Make sure you are not the weak link:

• Cyber by design – Since cybersecurity starts in the design phase, organisations must account for cybersecurity at the design phase of manufacturing, operations and distribution processes.
• Implement a clean build – Operations can introduce vulnerabilities into the supply chain. Organizations can combat these vulnerabilities by putting the people, processes and technologies in place to reduce the risk to operations as much as possible.
• Pay attention to delivery – Your organisation is responsible for securing any gaps in the supply chain until the product is safely delivered.
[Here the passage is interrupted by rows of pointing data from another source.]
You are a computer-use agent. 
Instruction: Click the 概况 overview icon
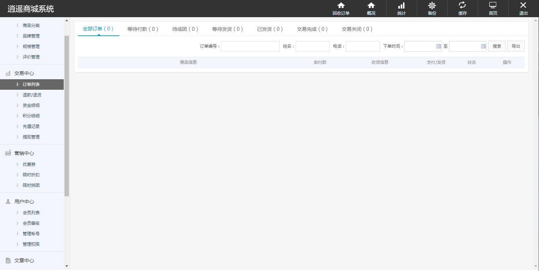click(x=371, y=8)
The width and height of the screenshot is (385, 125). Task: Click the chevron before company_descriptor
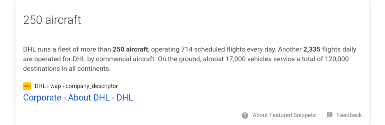tap(63, 86)
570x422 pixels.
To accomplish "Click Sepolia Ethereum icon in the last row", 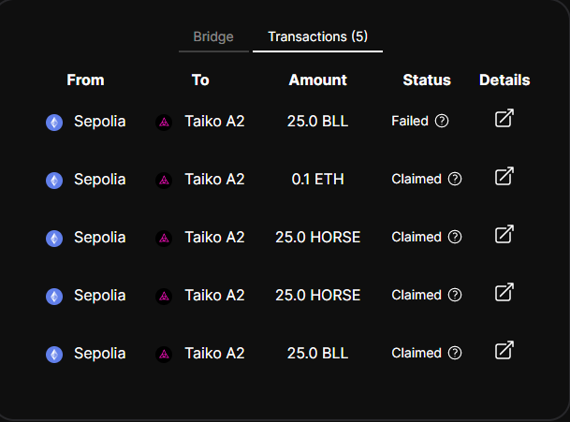I will (x=54, y=354).
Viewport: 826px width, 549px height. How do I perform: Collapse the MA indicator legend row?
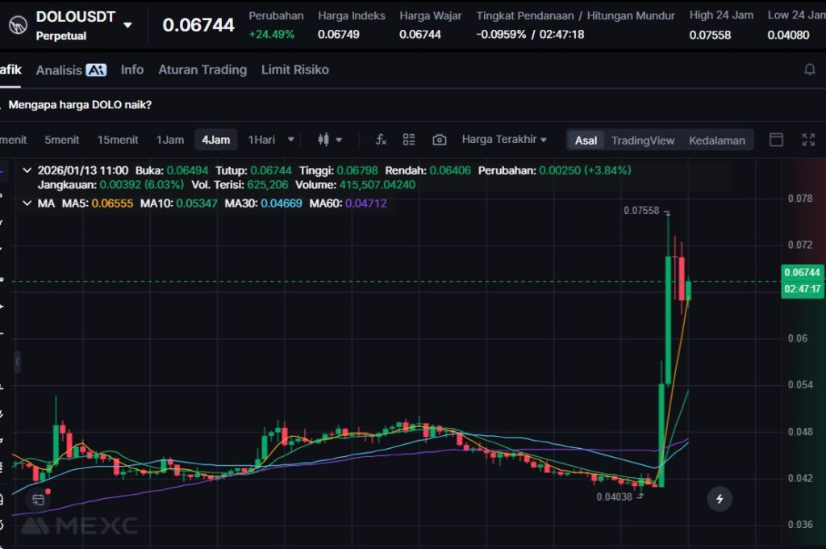click(x=27, y=203)
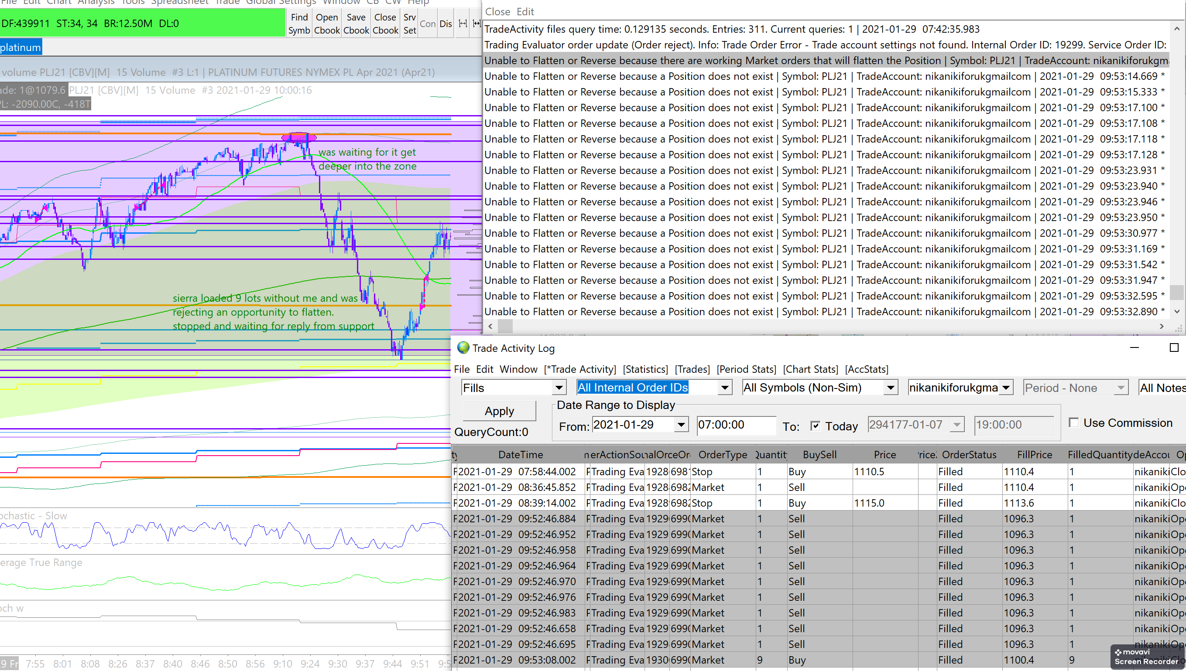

This is a common weak point for most supply chains and everything from logistics to provenance needs to be considered from a cyber perspective.
• Account for ongoing maintenance of products and their end-of-life – Supply chains span a full product lifecycle. Everything, from fraudulent replacement parts to protecting unsettled products carries cyber risk.

It Comes Down to Visibility and Control

Cybersecurity comes down to visibility and control. Although production flows down a value chain, risk management needs to flow up the value chain. This means that every link in a supply chain needs to hold its suppliers accountable for cybersecurity and to have insight into the potential risks which arise from each and every one of their partners.